You have hit a very specific, known behavioral gap in how Apache Spark and Delta Lake interact.
To answer your question directly: Yes, the Observable API is effectively incompatible with Delta Table merges when used directly.
Why It Hangs Indefinitely
The deadlock you are experiencing boils down to how Delta Lake plans its queries versus how Spark listens for metrics:
- How Observation works: The pyspark.sql.Observation object relies on standard Spark actions (like .collect(), .count(), or .write()) to complete. When these actions finish, they trigger a background physical query execution event that populates your observation object.

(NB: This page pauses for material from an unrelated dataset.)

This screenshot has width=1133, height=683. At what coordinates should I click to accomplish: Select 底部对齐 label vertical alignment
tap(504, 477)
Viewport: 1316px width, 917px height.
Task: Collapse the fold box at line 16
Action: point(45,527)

- How Delta MERGE works: A Delta MERGE is not processed as a standard Spark action. Internally, the Delta engine intercepts the logical plan, heavily modifies it to figure out matching/non-matching rows, and executes custom physical writes.
- The Clash: During this plan rewriting, the logical node attached by .observe() often gets stripped out or fails to trigger the expected listener event.
- The Hang: Because the background listener never receives the signal that the data flowed through, Observation.get defaults to its fallback behavior: waiting forever.
This is magnified inside foreachBatch because you are dealing with a static micro-batch DataFrame, but the core issue remains the Delta execution plan itself.
Feel free to add more info if i have misunderstood your issue or for a workaround.